Truth be told, I was pissed off at how long it was taking me to get to work that morning. Traffic had slowed to a rather unbearable crawl as crowds had gathered on the street, fingers pointing in random directions in the sky. I didn't understand what the big deal was. I just wanted to get to work on time and the longer I sat in my car, sharing the road with drivers who stared at the sky more than the road, the more I annoyed I got.

I pulled onto the roof of my show's designated parking structure just seconds before the fly-by and wanted to scream at the small crowd that had formed up there, blocking my access to the few remaining spots. I rolled my eyes at them as I snarkily thought about how nice it is to not have anything better to do than to look up at the sky.
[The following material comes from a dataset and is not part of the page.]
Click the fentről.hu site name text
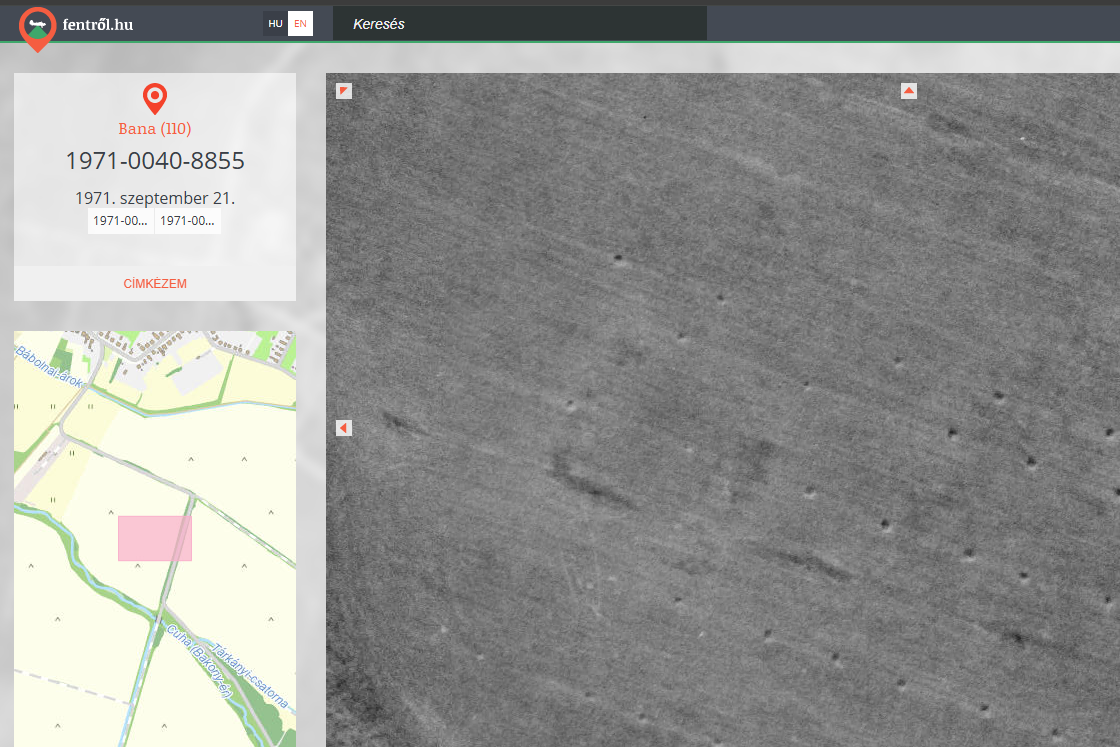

But then I saw it. Flying so close that I felt like I could almost touch it if I tried hard enough. That's when I finally got it. As I stood with the crowd in awe, I finally understood what the big deal was. Despite being too young remember most of the milestones we've accomplished when it came to space exploration, I'm really glad I was there to witness this.

It's something I'll remember forever.

Michael Taylor said...

AJ --

These things don't happen every day. I'm glad you didn't miss it, and were there to share the magic of that moment.